Et puis la maladie s’est nettement aggravée. Il a fallu changer beaucoup de traitements, certains devenaient incompatibles entre eux, et j’ai commencé la méthadone, pour soigner ma douleur, parce que c’est un morphinique de palier 3. Plein de gens m’ont regardé alors avec des gros yeux : la méthadone, c’est une molécule qui a une Autorisation de Mise sur le Marché pour soigner les addictions à des substances toxiques. Et puis un jour, il a fallu changer pour de la sophidone, un autre morphinique. Le pharmacien, celui-là même qui m’avait dans un premier temps refusé la délivrance de ma méthadone, (c’est interdit) ne me voyait désormais plus comme une junkie mais comme la malheureuse éponyme de l’héroïne de la Comtesse de Ségur. Eh oui, parce que la sophidone, elle, a une Autorisation de Mise sur le Marché pour des douleurs liées au cancer. Et puis ensuite, j’ai pris de l’oxycodone.
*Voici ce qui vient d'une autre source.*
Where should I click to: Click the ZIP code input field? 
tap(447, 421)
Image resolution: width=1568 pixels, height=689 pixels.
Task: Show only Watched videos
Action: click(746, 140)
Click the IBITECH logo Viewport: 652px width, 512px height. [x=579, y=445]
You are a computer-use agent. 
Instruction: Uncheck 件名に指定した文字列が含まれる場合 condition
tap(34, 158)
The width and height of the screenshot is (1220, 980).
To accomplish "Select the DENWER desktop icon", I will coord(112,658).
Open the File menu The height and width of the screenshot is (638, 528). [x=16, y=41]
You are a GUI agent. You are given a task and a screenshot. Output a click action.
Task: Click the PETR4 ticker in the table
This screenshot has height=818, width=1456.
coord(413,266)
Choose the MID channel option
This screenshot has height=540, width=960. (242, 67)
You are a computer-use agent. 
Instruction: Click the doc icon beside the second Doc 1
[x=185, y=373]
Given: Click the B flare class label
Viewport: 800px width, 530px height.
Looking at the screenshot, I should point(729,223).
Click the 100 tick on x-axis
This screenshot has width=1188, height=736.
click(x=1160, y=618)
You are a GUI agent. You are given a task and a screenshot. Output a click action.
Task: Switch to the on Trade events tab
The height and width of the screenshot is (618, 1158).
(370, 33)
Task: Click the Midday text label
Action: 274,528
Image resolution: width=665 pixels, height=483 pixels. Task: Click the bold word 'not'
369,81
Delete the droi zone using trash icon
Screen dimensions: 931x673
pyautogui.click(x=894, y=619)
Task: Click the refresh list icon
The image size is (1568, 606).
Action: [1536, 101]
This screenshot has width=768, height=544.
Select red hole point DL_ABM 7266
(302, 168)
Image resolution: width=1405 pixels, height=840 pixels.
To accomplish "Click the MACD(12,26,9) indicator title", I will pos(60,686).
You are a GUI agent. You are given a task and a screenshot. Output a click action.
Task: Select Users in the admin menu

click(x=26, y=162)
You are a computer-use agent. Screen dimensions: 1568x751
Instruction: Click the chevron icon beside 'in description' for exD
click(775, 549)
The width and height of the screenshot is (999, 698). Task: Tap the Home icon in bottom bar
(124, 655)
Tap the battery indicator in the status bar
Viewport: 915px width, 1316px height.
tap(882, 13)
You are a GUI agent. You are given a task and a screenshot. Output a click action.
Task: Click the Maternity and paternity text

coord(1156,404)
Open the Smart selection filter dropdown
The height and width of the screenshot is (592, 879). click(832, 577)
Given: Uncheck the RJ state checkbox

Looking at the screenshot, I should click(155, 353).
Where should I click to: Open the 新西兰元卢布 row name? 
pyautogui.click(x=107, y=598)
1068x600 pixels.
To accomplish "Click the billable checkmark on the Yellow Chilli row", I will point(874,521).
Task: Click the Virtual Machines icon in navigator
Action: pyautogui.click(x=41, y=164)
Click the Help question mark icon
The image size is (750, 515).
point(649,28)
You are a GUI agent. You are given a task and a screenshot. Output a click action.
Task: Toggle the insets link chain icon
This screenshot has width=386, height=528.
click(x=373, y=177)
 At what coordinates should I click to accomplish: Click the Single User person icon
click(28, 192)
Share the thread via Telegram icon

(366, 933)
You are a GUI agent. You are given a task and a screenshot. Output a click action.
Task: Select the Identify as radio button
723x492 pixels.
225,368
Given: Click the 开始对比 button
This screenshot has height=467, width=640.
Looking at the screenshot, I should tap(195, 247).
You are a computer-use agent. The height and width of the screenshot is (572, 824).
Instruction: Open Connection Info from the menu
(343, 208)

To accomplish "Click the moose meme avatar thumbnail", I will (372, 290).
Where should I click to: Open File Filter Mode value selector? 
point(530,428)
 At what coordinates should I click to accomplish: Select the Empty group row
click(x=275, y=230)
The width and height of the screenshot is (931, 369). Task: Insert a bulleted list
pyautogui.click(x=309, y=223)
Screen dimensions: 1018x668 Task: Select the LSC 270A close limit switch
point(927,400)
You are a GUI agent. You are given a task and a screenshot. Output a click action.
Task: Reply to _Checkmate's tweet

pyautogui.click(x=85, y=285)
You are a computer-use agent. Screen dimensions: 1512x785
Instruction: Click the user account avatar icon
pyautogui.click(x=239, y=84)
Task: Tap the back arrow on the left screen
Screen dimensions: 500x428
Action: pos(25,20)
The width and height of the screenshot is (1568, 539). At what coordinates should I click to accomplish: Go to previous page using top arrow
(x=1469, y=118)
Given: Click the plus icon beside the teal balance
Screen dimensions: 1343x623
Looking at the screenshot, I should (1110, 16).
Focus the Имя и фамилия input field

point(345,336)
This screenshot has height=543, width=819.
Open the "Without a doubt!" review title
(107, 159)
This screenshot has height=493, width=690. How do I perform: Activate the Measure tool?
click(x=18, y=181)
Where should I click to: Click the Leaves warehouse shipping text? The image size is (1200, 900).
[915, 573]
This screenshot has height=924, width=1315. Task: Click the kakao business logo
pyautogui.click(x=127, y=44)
La même oxycodone à laquelle était devenu dépendant le Docteur Maury, de Un si grand soleil.

Je prends en réalité mon oxycodone à 11 heures, parce que je n’arrive pas à me lever à 8h comme la dame du Monde, parce les nuits sont quand même difficiles, puis je prends mon oxycodone à 23 heures ; 12h après, parce qu’un comprimé dure 12 heures. Je prends toujours la même dose. Jamais je n’ai eu l’envie ni le besoin d’en prendre davantage. Nous sommes NOMBREUX à avoir été littéralement SAUVÉS par la morphine (ou les dérivés morphiniques, c’est la même chose). Les préjugés, et les clichés, entretenus et/ou développés comme dans l’article du Monde stigmatisent les gens qui souffrent et qui ont BESOIN de morphine (ou de dérivés morphiniques, c’est la même chose). Sur le principe, on s’en fout complètement de vos articles putaclic et de votre onanisme intellectuel combiné à un appât du gain dégoûtant. On survit à la douleur avec un grand D, alors ces bassesses…en revanche, pensons aux prescripteurs, qui désormais vont peut-être hésiter, avant de sauver une vie. « Ah j’ai lu dans Le Monde que la dame (forcément en plus, une dame, pas un monsieur) allait devenir dépendante, alors je la soigne un peu moins bien c’est vrai, mais ce sera mieux pour elle ». On ne peut que les comprendre.

Merci de cesser de salir la réputation de médicaments qui assistent des personnes parfois en danger, des médicaments qui sauvent.

Il est 19h, je prendrai ma morphine à 23h, comme tous les soirs. Jamais avant, jamais plus que la dose prescrite.